Task: Below are records with pictures. Reproduce exactly the lines from the line with "Screen dimensions: 558x400" to the line with "This screenshot has height=868, width=1389.", inclusive, and leave each picture out.

Data for this exercise below:

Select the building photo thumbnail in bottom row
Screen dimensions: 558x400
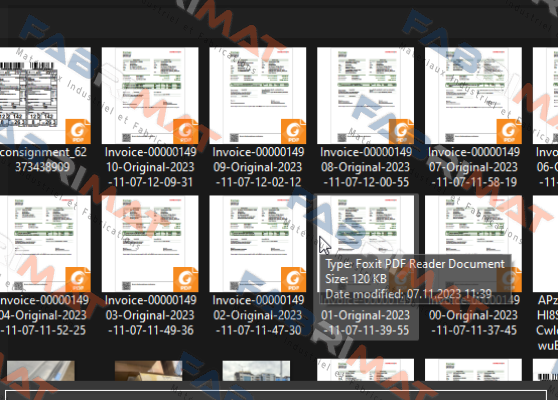point(256,371)
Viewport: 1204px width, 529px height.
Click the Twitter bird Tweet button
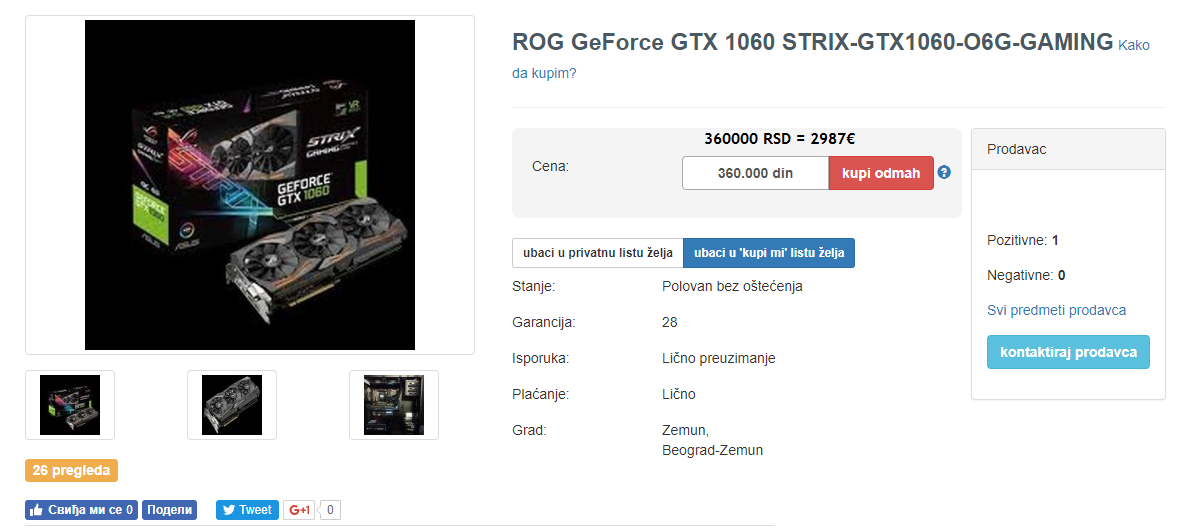tap(247, 510)
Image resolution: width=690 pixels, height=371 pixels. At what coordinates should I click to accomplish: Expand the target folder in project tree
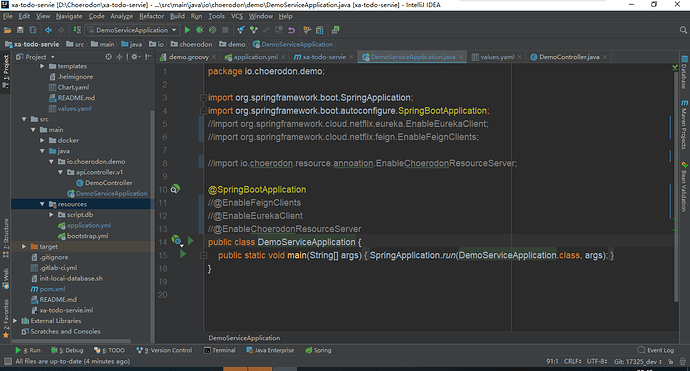coord(24,246)
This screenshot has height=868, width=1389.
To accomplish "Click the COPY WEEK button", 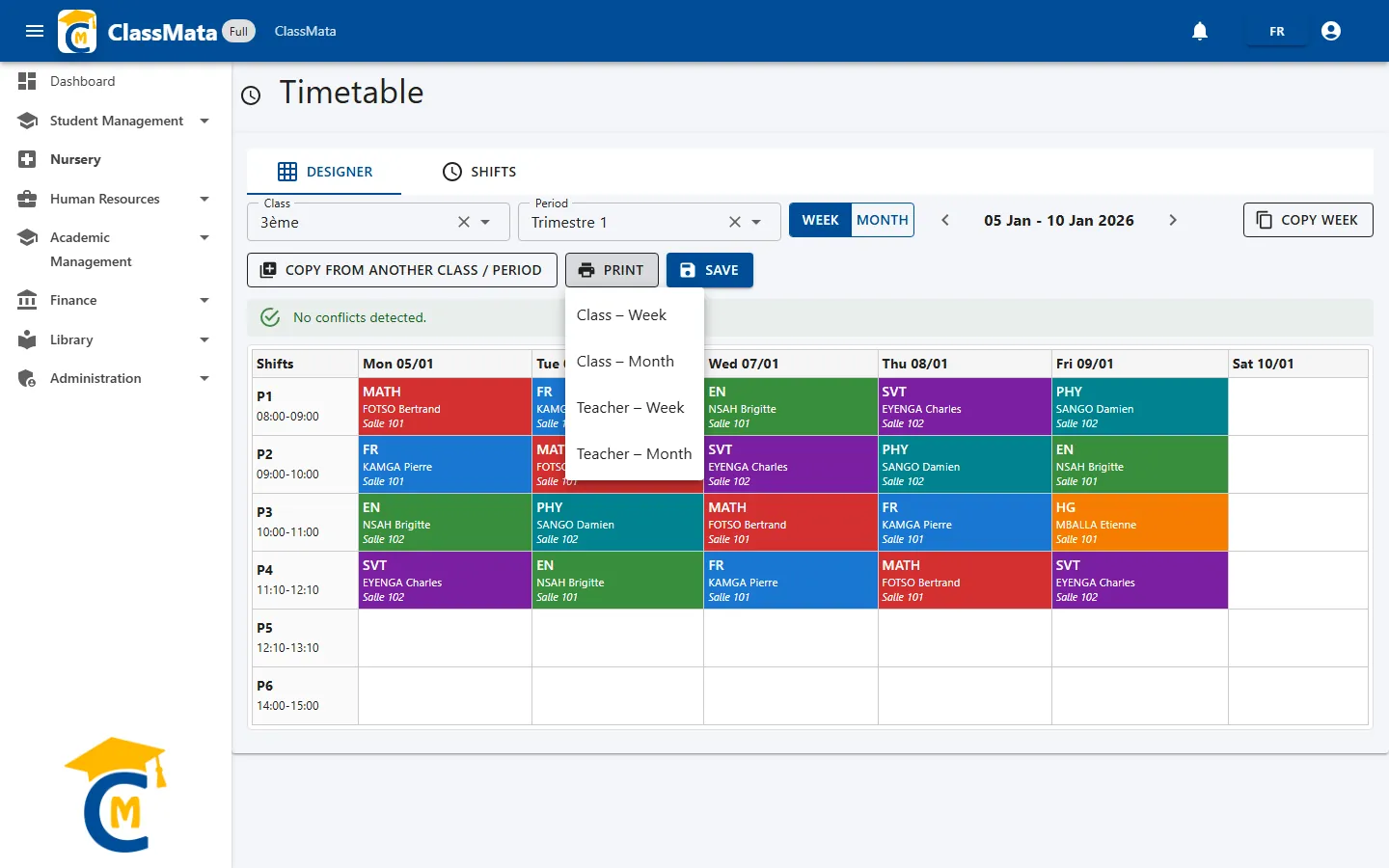I will pos(1308,220).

End of Data for this exercise.

Output for this exercise:
Screen dimensions: 558x400
point(256,371)
Viewport: 1204px width, 529px height.
Click the Twitter bird Tweet button
tap(247, 510)
Image resolution: width=690 pixels, height=371 pixels. At what coordinates should I click to accomplish: Expand the target folder in project tree
coord(24,246)
This screenshot has height=868, width=1389.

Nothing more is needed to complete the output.